- [Provided material]

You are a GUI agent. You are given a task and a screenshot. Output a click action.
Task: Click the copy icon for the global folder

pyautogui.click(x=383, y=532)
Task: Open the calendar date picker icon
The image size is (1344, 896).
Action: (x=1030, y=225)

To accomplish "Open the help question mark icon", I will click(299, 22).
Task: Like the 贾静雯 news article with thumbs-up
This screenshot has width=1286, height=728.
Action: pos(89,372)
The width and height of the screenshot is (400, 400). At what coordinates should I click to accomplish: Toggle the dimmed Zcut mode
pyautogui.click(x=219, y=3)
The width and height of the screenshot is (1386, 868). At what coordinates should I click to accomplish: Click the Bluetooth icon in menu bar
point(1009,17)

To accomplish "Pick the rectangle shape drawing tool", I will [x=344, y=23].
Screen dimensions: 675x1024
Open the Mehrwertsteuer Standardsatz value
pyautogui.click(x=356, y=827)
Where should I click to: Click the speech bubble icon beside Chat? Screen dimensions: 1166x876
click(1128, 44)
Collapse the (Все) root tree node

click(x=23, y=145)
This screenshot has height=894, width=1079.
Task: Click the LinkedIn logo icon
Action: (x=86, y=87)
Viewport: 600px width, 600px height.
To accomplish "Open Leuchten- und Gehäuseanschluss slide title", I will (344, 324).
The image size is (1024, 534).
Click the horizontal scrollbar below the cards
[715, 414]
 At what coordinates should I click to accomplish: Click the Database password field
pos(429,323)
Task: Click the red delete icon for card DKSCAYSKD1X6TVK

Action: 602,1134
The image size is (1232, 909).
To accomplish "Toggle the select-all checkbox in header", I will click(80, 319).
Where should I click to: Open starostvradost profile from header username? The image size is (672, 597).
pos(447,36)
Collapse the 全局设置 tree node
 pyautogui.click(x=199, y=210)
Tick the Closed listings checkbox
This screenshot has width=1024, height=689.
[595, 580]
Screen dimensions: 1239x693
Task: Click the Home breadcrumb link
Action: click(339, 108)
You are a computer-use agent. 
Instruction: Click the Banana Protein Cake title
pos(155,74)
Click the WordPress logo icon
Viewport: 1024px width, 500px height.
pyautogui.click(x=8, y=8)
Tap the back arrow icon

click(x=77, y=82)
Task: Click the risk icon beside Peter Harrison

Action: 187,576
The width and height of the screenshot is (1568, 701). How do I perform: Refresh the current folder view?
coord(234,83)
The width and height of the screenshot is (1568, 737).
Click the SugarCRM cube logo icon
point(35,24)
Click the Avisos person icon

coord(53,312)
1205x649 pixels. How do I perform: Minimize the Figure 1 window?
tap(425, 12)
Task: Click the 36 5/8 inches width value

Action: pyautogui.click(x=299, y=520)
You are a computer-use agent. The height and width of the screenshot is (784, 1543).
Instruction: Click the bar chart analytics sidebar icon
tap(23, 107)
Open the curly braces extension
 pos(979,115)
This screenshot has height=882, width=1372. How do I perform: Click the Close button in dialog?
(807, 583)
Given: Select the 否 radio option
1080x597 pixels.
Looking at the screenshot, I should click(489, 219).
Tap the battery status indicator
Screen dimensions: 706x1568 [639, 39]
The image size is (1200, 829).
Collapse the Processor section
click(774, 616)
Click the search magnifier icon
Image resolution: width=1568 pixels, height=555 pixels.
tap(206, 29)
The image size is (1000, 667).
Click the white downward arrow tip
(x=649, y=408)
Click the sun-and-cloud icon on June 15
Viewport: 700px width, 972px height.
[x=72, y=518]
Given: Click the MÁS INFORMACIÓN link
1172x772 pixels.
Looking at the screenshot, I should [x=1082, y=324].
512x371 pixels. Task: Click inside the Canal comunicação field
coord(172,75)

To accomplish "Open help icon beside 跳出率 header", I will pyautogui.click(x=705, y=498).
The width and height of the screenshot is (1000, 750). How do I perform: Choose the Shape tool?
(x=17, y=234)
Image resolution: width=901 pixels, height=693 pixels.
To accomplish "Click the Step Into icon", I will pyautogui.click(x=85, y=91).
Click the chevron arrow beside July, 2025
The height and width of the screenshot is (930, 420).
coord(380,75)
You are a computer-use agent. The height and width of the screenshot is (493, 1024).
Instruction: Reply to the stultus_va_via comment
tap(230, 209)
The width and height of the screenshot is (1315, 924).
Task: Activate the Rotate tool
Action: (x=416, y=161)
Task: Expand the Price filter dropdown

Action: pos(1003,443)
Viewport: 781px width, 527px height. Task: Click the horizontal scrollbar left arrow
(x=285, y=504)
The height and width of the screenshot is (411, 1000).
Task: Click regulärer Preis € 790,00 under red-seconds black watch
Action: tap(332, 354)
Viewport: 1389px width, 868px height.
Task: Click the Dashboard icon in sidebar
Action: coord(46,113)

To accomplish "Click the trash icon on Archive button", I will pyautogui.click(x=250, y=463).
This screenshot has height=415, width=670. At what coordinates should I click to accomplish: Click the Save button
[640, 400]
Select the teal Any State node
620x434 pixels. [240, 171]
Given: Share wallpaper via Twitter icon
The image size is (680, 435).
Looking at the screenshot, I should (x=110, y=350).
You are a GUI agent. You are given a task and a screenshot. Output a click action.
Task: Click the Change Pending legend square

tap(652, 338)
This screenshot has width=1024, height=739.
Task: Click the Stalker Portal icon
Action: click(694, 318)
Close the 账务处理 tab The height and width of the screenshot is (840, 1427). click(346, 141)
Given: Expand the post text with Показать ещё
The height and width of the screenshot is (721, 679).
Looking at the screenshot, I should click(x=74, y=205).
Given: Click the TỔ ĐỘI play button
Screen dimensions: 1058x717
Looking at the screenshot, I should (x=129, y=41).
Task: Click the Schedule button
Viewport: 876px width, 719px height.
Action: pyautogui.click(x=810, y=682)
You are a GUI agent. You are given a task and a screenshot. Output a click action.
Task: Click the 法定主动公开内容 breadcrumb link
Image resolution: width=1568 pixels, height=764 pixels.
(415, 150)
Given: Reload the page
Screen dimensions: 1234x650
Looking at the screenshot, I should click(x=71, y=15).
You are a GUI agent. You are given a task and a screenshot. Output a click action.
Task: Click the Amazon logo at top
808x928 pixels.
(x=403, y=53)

- [Your assignment] The full set of records must be transcribed character for character.

- [Written response]
You are a GUI agent. You are given a task and a screenshot. Output a click action.
Task: Click the copy icon for the global folder

pyautogui.click(x=383, y=532)
Task: Open the calendar date picker icon
The image size is (1344, 896).
Action: (x=1030, y=225)

To accomplish "Open the help question mark icon", I will click(299, 22).
Task: Like the 贾静雯 news article with thumbs-up
This screenshot has width=1286, height=728.
Action: pos(89,372)
The width and height of the screenshot is (400, 400). At what coordinates should I click to accomplish: Toggle the dimmed Zcut mode
pyautogui.click(x=219, y=3)
The width and height of the screenshot is (1386, 868). At what coordinates should I click to accomplish: Click the Bluetooth icon in menu bar
point(1009,17)

To accomplish "Pick the rectangle shape drawing tool", I will [x=344, y=23].
Screen dimensions: 675x1024
Open the Mehrwertsteuer Standardsatz value
pyautogui.click(x=356, y=827)
Where should I click to: Click the speech bubble icon beside Chat? Screen dimensions: 1166x876
click(1128, 44)
Collapse the (Все) root tree node

click(x=23, y=145)
This screenshot has height=894, width=1079.
Task: Click the LinkedIn logo icon
Action: (x=86, y=87)
Viewport: 600px width, 600px height.
To accomplish "Open Leuchten- und Gehäuseanschluss slide title", I will (344, 324).
The image size is (1024, 534).
Click the horizontal scrollbar below the cards
[715, 414]
 At what coordinates should I click to accomplish: Click the Database password field
pos(429,323)
Task: Click the red delete icon for card DKSCAYSKD1X6TVK

Action: 602,1134
The image size is (1232, 909).
To accomplish "Toggle the select-all checkbox in header", I will click(80, 319).
Where should I click to: Open starostvradost profile from header username? The image size is (672, 597).
pos(447,36)
Collapse the 全局设置 tree node
 pyautogui.click(x=199, y=210)
Tick the Closed listings checkbox
This screenshot has width=1024, height=689.
[595, 580]
Screen dimensions: 1239x693
Task: Click the Home breadcrumb link
Action: click(339, 108)
You are a computer-use agent. 
Instruction: Click the Banana Protein Cake title
pos(155,74)
Click the WordPress logo icon
Viewport: 1024px width, 500px height.
pyautogui.click(x=8, y=8)
Tap the back arrow icon

click(x=77, y=82)
Task: Click the risk icon beside Peter Harrison

Action: 187,576
The width and height of the screenshot is (1568, 701). How do I perform: Refresh the current folder view?
coord(234,83)
The width and height of the screenshot is (1568, 737).
Click the SugarCRM cube logo icon
point(35,24)
Click the Avisos person icon

coord(53,312)
1205x649 pixels. How do I perform: Minimize the Figure 1 window?
tap(425, 12)
Task: Click the 36 5/8 inches width value

Action: pyautogui.click(x=299, y=520)
You are a computer-use agent. The height and width of the screenshot is (784, 1543).
Instruction: Click the bar chart analytics sidebar icon
tap(23, 107)
Open the curly braces extension
 pos(979,115)
This screenshot has height=882, width=1372. How do I perform: Click the Close button in dialog?
(807, 583)
Given: Select the 否 radio option
1080x597 pixels.
Looking at the screenshot, I should click(489, 219).
Tap the battery status indicator
Screen dimensions: 706x1568 [639, 39]
The image size is (1200, 829).
Collapse the Processor section
click(774, 616)
Click the search magnifier icon
Image resolution: width=1568 pixels, height=555 pixels.
tap(206, 29)
The image size is (1000, 667).
Click the white downward arrow tip
(x=649, y=408)
Click the sun-and-cloud icon on June 15
Viewport: 700px width, 972px height.
[x=72, y=518]
Given: Click the MÁS INFORMACIÓN link
1172x772 pixels.
Looking at the screenshot, I should [x=1082, y=324].
512x371 pixels. Task: Click inside the Canal comunicação field
coord(172,75)

To accomplish "Open help icon beside 跳出率 header", I will pyautogui.click(x=705, y=498).
The width and height of the screenshot is (1000, 750). How do I perform: Choose the Shape tool?
(x=17, y=234)
Image resolution: width=901 pixels, height=693 pixels.
To accomplish "Click the Step Into icon", I will pyautogui.click(x=85, y=91).
Click the chevron arrow beside July, 2025
The height and width of the screenshot is (930, 420).
coord(380,75)
You are a computer-use agent. The height and width of the screenshot is (493, 1024).
Instruction: Reply to the stultus_va_via comment
tap(230, 209)
The width and height of the screenshot is (1315, 924).
Task: Activate the Rotate tool
Action: (x=416, y=161)
Task: Expand the Price filter dropdown

Action: pos(1003,443)
Viewport: 781px width, 527px height. Task: Click the horizontal scrollbar left arrow
(x=285, y=504)
The height and width of the screenshot is (411, 1000).
Task: Click regulärer Preis € 790,00 under red-seconds black watch
Action: tap(332, 354)
Viewport: 1389px width, 868px height.
Task: Click the Dashboard icon in sidebar
Action: coord(46,113)

To accomplish "Click the trash icon on Archive button", I will pyautogui.click(x=250, y=463).
This screenshot has height=415, width=670. At what coordinates should I click to accomplish: Click the Save button
[640, 400]
Select the teal Any State node
620x434 pixels. [240, 171]
Given: Share wallpaper via Twitter icon
The image size is (680, 435).
Looking at the screenshot, I should (x=110, y=350).
You are a GUI agent. You are given a task and a screenshot. Output a click action.
Task: Click the Change Pending legend square

tap(652, 338)
This screenshot has width=1024, height=739.
Task: Click the Stalker Portal icon
Action: click(694, 318)
Close the 账务处理 tab The height and width of the screenshot is (840, 1427). click(346, 141)
Given: Expand the post text with Показать ещё
The height and width of the screenshot is (721, 679).
Looking at the screenshot, I should click(x=74, y=205).
Given: Click the TỔ ĐỘI play button
Screen dimensions: 1058x717
Looking at the screenshot, I should (x=129, y=41).
Task: Click the Schedule button
Viewport: 876px width, 719px height.
Action: pyautogui.click(x=810, y=682)
You are a GUI agent. You are given a task and a screenshot. Output a click action.
Task: Click the 法定主动公开内容 breadcrumb link
Image resolution: width=1568 pixels, height=764 pixels.
(415, 150)
Given: Reload the page
Screen dimensions: 1234x650
Looking at the screenshot, I should click(x=71, y=15).
You are a GUI agent. You are given a task and a screenshot. Output a click action.
Task: Click the Amazon logo at top
808x928 pixels.
(x=403, y=53)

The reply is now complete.